No gift from heaven is so general and so widely abused by woman as the gift of beauty. In many cases, it makes her thoughtless, giddy, vain, proud, frivolous, selfish, low and mean. I think I have seen more girls spoiled by beauty than by any other one thing. " She is beautiful, and she knows it," is as much as to say she is spoiled. A beautiful girl is very likely to believe she was made to be looked at. And believing and acting thus, she soon becomes good for nothing else, and when she comes to be a middle aged woman she is that weakest, most sickening of all human things- a faded beauty. Outward beauty is shallow- only skin-deep; fleeting- only reigning for a season. But inward beauty will last forever.
If you desire to be admired and beloved, be an example of beautiful womanhood and cultivate the virtues of the heart. Wealth may surround you with its blandishments, and beauty, learning, or talents, may give you admirers, but love and kindness alone can captivate the heart.

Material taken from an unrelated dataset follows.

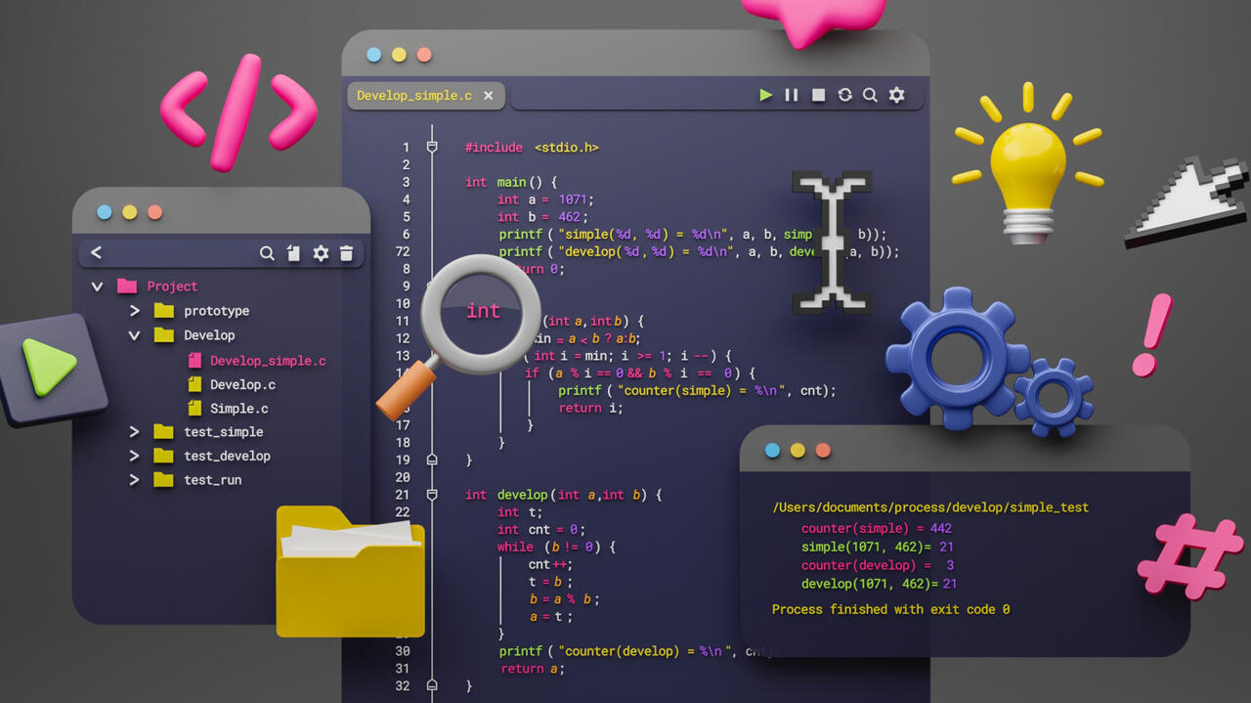Click the refresh icon in editor toolbar
Image resolution: width=1251 pixels, height=703 pixels.
coord(844,95)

Whether you live in a cottage or a palace, these graces can surround you with perpetual sunshine, making you, and those around you, happy.
Seek then, fair daughters, the possession of that inward grace, whose essence shall fragrance and vitalize the affections, adorn the countanance, make sweet the voice, and impart a hallowed beauty throughout your very being."

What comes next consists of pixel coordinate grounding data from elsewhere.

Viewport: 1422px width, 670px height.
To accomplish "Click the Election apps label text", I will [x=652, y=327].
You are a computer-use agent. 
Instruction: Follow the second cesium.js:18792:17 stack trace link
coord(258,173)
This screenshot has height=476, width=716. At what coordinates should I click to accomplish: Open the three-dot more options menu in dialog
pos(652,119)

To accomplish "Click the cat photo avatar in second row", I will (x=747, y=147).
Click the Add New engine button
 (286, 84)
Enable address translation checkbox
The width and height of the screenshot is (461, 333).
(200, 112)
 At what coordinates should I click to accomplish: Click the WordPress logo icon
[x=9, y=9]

I hope you had time to read all of that, and you enjoyed it! I know I always enjoy reading it!

Friday, April 24, 2009

Hello!

Hello everybody!
This is my first attempt at blogging- hopefully you'll enjoy it! I decided to do this so I could keep in touch with my friends and possibly encourage other young wives. In case you don't know, I have now been married for almost 7 months. That's not really very long I know, but it's amazing to me because it doesn't seem like it's been that long! My life has changed dramatically in the last 7 months! I went from living in my parents house with my 8 brothers and sisters on a farm in Florida to being married to a wonderful Godly man, Josh, and living in an apartment in a small town in Ohio. I miss my family a lot, but I am so thankful for my husband and his parents. I truly am richly blessed!
All of my life I have dreamed of being a wife and mother. The kind of husband I dreamed about always seemed to good to be true, but here I am now married to a man who is better than I could have ever dreamed. He may not be perfect but neither am I! Now we get to grow and learn together for the rest of our lives.
I always wanted to be the perfect wife. Now I know that I have a LOT of learning and growing to do before I'm even close to being a prefect wife. One of the blessings that I'm most thankful for is that I have a perfect and loving God who will always be with me and help me learn and grow, and also I have a wonderful husband who loves me even though I'm not perfect.
My hope for this blog is that it will be an encouragement to young wives and young women who are hoping to be married someday. I will share some of the things that go on in my happy un-perfect life, and some of the things I learn, and the things that encourage me along the way. I hope you enjoy it! God bless you in your richly blessed life!